Indeed, it was unclear from his exchanges with ABC if bin Laden was the specific subject of discussion at that point in the interview, although Sultan broadly suggests that any terrorist who surrenders and forswears violence can stay in Pakistan.
Q. ABC News : If bin Laden or Zawahiri were there, they could stay?
A. Gen. Sultan: No one of that kind can stay. If someone is there he will have to surrender, he will have to live like a good citizen, his whereabouts, exit or travel would be known to the authorities.
Q. ABC News : So, he wouldn't be taken into custody? He would stay there?
A. Gen. Sultan: No, as long as one is staying like a peaceful citizen, one would not be taken into custody.
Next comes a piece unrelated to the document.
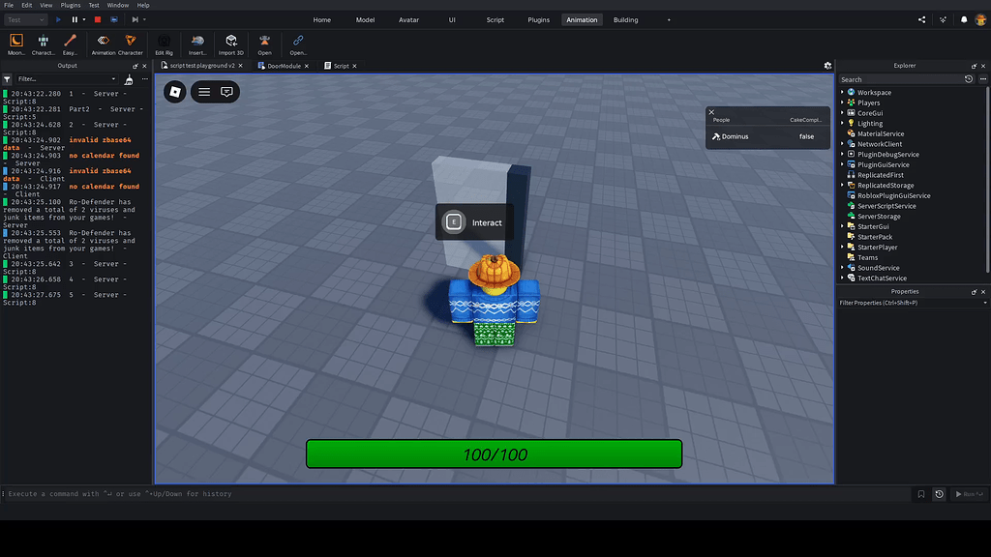Viewport: 991px width, 557px height.
Task: Toggle the output message filter icon
Action: pyautogui.click(x=8, y=79)
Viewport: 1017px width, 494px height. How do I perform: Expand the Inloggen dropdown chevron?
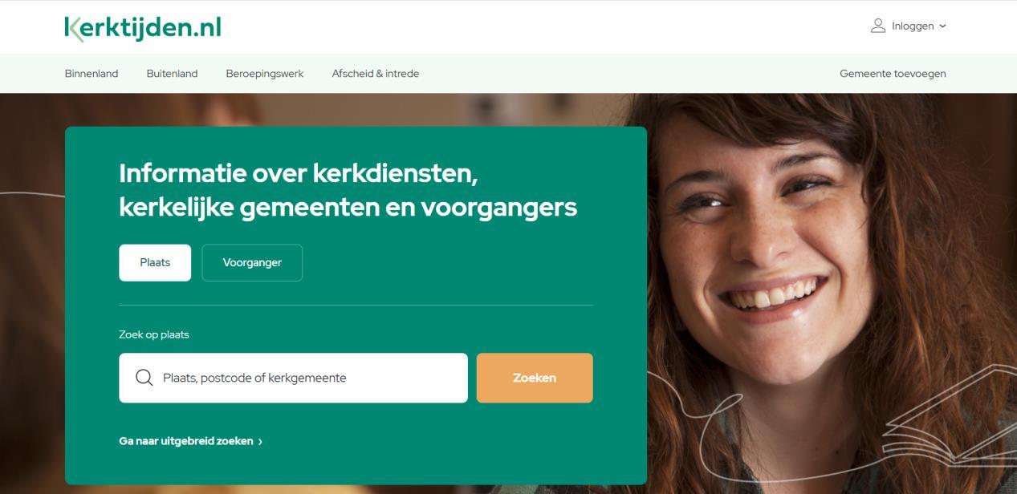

One has to stay like a peaceful citizen and not allowed to participate in any kind of terrorist activity.
Whether bin Laden-specific or not, Pakistan's hospitable remarks towards terrorists and its retreat from within its own territory on Tuesday came even as President Bush pledged to eliminate terror camps and help allies re-establish control over their own sovereign territories.
The amnesty offer was angrily denounced by analysts on television networks who suggested Pakistan is retreating from the war on terrorism.
The development also came on the eve of the fifth anniversary of 9/11 when bin Laden suddenly appears to have made a comeback in US public discourse. Bush mentioned bin Laden 17 times in a speech on Tuesday on the war on terror, invoking his name alongside Hitler and Stalin.